WORK ITEM:
Look for the word "computer" in the data below, and copy every line that holds it.

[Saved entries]
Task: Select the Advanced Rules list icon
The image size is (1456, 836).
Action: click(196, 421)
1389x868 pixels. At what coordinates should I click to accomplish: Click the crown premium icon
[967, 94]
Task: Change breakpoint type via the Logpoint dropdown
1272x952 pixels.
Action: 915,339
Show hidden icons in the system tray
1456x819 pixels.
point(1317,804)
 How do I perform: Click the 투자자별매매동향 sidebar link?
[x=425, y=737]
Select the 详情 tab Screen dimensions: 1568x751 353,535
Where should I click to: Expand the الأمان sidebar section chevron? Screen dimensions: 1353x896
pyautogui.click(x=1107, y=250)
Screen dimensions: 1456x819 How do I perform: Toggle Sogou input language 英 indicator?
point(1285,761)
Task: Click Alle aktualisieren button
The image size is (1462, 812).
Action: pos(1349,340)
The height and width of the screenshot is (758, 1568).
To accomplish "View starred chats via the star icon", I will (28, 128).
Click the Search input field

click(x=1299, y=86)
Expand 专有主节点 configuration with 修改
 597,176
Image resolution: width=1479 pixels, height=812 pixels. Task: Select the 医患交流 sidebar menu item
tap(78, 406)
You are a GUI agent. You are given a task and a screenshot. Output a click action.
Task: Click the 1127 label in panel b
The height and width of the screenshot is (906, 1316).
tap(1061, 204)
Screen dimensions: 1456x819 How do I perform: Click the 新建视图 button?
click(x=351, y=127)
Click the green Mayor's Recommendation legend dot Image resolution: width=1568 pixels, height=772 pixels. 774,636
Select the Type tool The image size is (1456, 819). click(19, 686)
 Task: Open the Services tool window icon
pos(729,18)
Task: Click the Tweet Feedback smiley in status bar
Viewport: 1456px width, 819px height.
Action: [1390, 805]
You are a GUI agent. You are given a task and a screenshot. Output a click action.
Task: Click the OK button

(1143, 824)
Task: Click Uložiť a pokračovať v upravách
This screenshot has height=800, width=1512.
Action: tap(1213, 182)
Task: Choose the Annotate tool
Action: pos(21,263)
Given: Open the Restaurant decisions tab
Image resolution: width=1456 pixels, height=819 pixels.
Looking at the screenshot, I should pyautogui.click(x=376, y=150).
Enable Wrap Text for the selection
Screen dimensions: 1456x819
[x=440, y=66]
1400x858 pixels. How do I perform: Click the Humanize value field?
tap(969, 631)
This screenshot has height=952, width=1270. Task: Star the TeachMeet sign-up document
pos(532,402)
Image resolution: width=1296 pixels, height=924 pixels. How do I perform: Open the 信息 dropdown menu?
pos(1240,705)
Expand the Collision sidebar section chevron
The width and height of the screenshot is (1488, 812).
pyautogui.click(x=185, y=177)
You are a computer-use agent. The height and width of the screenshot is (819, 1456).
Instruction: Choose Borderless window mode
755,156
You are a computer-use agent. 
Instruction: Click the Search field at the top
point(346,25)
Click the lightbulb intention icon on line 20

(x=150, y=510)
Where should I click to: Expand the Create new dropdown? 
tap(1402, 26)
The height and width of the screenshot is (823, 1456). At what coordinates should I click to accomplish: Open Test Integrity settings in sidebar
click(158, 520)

WRITTEN SOLUTION:
You are a computer-use agent. The height and width of the screenshot is (819, 1456).
You are a computer-use agent. 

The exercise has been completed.